10. Wird im Rahmen der Tagesbetreuung auf eine gesunde und ausgewogene Ernährung geachtet? Gibt es Richtlinien, die für das Menüangebot an Schulen gelten? Wenn ja, welche?

 

11. Welche Unterstützung finden LehrerInnen, die unter ihren SchülerInnen solche mit auffälligem Essverhalten oder Essstörungen vermuten?

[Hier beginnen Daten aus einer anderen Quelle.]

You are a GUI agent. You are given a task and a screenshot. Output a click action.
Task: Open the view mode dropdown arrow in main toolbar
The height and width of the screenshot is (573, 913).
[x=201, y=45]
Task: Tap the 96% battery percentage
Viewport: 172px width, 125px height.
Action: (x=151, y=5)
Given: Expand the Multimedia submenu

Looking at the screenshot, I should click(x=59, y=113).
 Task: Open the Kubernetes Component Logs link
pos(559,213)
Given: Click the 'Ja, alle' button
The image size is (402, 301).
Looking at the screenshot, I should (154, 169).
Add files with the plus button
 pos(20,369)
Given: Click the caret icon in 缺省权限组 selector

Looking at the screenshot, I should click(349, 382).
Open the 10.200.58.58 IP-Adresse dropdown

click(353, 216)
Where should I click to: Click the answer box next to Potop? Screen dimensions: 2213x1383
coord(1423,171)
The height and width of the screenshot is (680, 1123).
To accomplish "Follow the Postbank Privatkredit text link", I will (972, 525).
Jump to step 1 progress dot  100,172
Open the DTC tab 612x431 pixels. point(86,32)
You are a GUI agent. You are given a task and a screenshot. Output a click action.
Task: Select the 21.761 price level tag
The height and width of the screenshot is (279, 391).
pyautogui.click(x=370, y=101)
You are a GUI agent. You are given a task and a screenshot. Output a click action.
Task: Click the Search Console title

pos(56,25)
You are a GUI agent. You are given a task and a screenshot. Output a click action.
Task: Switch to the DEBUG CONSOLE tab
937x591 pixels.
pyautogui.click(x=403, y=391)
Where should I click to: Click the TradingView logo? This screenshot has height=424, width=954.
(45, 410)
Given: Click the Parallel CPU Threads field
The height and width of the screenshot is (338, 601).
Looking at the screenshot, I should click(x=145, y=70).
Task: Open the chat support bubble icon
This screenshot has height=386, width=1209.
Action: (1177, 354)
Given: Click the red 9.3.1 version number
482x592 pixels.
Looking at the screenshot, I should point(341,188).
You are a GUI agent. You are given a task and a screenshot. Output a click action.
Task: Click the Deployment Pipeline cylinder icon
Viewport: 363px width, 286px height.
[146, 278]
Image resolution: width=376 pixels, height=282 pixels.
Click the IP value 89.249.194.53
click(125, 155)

[1] http://www.shiatsu-austria.at/einfuehrung/ernaehrung_w25.htm

[2] Die Rücklaufquote kann, bezogen auf alle SchülerInnen des Samples, mit 79,7% als sehr gut bezeichnet werden. Die Daten, die in der HBSC-Studie verwendet wurden, sind selbstberichtete Daten und man muss davon ausgehen, dass die Daten in der Größe nach oben und im Gewicht nach unten leicht von der Realität abweichen, weil der Messzeitpunkt bei vielen schon länger her ist und die von den Jugendlichen gemachten Korrekturen beim Gewicht tendenziell nach unten, bei der Größe nach oben laufen.
Ein systematischer (von allen gemachter) Fehler von + 1 cm in der Größe und - 1 kg im Gewicht führt zu einer Abweichung in der Prävalenz (Auftreten einer Erkrankung) von etwa einem Drittel des realen Wertes: wenn der Anteil der Übergewichtigen bei den 11-, 13- und 15-jährigen Mädchen und Burschen in den Daten bei 12,4% liegt, so könnten es real bis zu 20% sein. Da die Genauigkeit der Angaben aber nicht einzuschätzen ist, ist eine solche Interpolation nicht zulässig

 

[3] http://www.netdoktor.at/lupe/uebergewicht_kind/

[4] http://www.sowhat.at/zahlenunddaten.asp

[5] Friedl, H., Waldherr, K. & Rathner, G. (2005). Restrained and Disturbed Eating Behaviour in Adolescents from Lower Austria in 1993 and 2004. Programm und Abstracts Kongress Essstörungen 2005, September 5-7, 2005, Innsbruck, Austria.